It's no great secret in the healthy life extension community that biomedical gerontologist Aubrey de Grey - the driving force behind the Strategies for Engineered Negligible Senescence and half the driving force behind the Mprize for longevity research - doesn't think that calorie restriction (CR) is a practical strategy for extending life span to any significant degree in humans. Which isn't to say that he thinks calorie restriction is no good - it's quite clear from ongoing studies that the health benefits are very impressive. April Smith's recent post on the subject is worth reading. Aubrey comments:
For the avoidance of doubt: though I think that CR will probably give humans only 2-3 years of extra lifespan at most, I certainly don't disapprove of it -- the health benefits are clear, as shown in the Holloszy and Fontana work, and even 2-3 years may make a big difference to quite a lot of people. So I approve of CR.

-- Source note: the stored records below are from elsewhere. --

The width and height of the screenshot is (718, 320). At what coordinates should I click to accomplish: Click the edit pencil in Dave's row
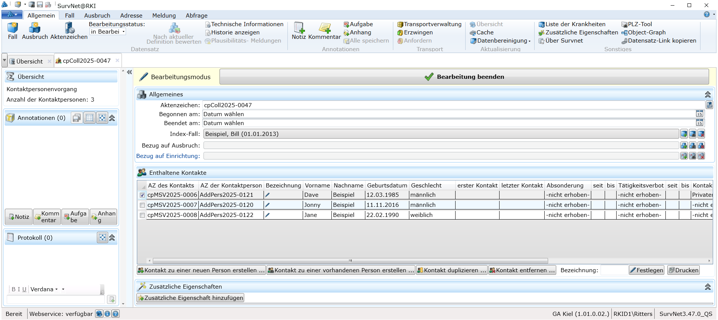pos(267,195)
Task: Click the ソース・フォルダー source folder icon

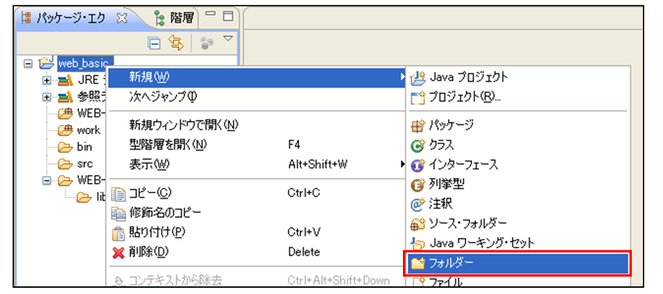Action: point(417,224)
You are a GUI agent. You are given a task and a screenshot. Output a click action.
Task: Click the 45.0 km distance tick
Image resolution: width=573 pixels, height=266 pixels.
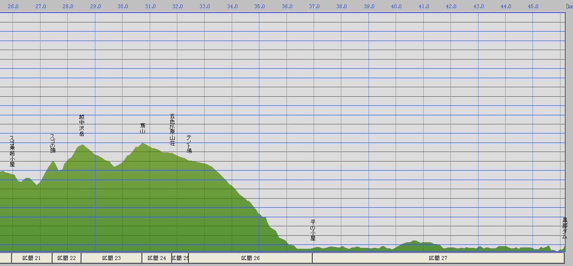[533, 6]
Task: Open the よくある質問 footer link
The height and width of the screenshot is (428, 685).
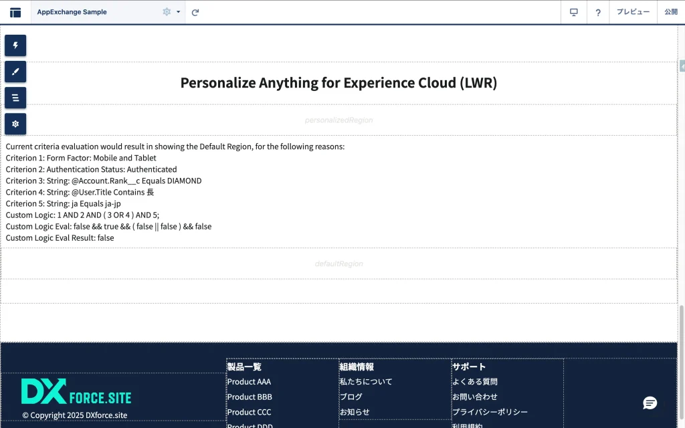Action: (475, 382)
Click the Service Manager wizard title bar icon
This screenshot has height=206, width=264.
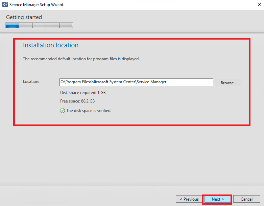[5, 5]
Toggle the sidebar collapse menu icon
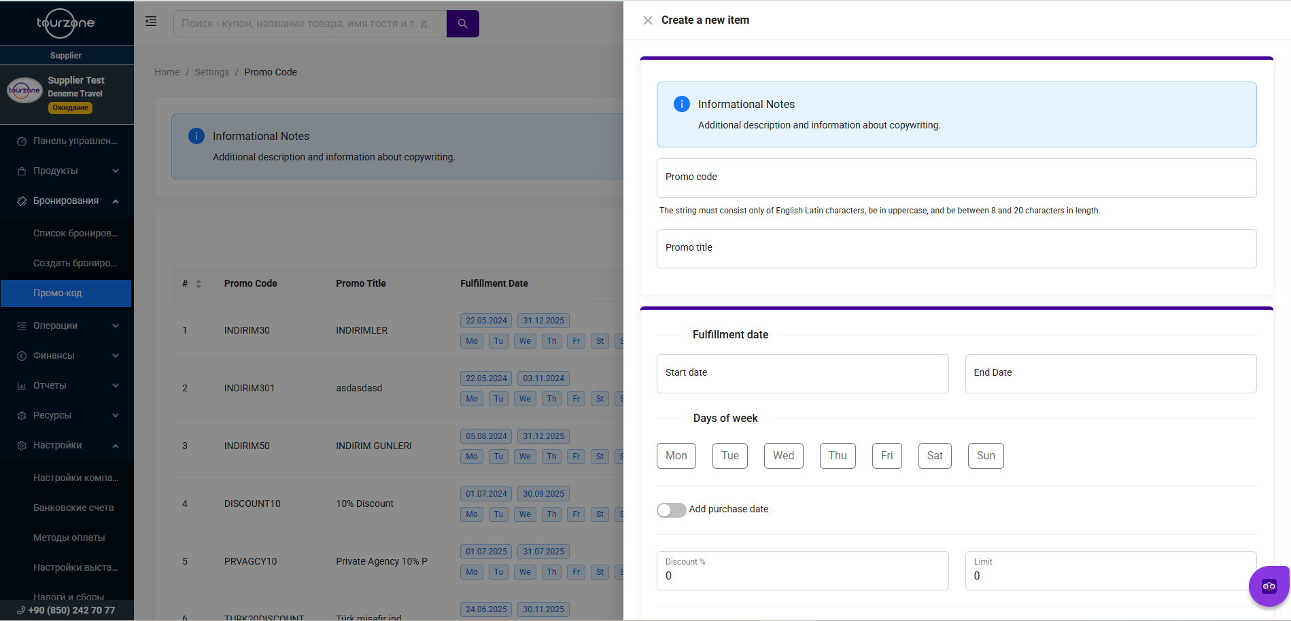This screenshot has width=1291, height=621. 151,22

Discussions on the efficacy of CR in extending human life span are a touchy subject in some quarters - but science is science and will keep moving forward towards a definitive answer to match what we know about CR and life span in smaller mammals. You can find Aubrey de Grey's paper explaining his view on CR at his website. As April tell us, Michael Rae - noted CR practioner and also Aubrey's research assistant these days - has penned a rebuttal to that paper that awaits publication:
MR wrote a rebuttal to Aubrey's article about weather and CR that was accepted by Gerontology, but he had to withdraw it due to page charges. Now he's resubmitted it to another journal and is waiting for approval.